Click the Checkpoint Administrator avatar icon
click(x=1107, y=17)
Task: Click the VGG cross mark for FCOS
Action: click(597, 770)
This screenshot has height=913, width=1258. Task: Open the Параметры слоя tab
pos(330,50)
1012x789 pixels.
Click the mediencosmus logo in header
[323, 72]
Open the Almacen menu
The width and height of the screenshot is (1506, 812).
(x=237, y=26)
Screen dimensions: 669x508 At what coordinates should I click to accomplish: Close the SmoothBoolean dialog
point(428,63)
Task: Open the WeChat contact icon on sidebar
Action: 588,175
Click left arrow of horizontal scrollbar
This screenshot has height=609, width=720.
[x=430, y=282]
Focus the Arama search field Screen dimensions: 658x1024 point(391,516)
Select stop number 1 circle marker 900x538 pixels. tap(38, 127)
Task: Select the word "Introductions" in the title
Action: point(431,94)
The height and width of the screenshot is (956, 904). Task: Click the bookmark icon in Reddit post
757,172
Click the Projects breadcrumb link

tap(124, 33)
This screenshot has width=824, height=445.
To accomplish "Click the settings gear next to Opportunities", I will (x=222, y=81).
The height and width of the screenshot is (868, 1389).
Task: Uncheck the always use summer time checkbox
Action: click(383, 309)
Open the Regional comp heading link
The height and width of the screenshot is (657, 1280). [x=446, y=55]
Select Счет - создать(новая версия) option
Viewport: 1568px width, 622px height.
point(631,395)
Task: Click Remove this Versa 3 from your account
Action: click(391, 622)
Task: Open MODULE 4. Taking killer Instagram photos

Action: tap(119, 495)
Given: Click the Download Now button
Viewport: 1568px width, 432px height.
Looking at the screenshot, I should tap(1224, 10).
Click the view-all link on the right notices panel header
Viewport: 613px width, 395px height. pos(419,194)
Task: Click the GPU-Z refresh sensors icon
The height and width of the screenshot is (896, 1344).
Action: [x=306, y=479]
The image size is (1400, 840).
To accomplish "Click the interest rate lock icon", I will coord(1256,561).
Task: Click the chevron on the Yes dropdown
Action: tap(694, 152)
- - - - - - -
• [Assignment] Reproduce exactly the final stretch of the listing, starting at the line that contains "Click the view-all" and ending with the last line.

• [Written response]
Click the view-all link on the right notices panel header
Viewport: 613px width, 395px height. pos(419,194)
Task: Click the GPU-Z refresh sensors icon
The height and width of the screenshot is (896, 1344).
Action: [x=306, y=479]
The image size is (1400, 840).
To accomplish "Click the interest rate lock icon", I will coord(1256,561).
Task: Click the chevron on the Yes dropdown
Action: tap(694, 152)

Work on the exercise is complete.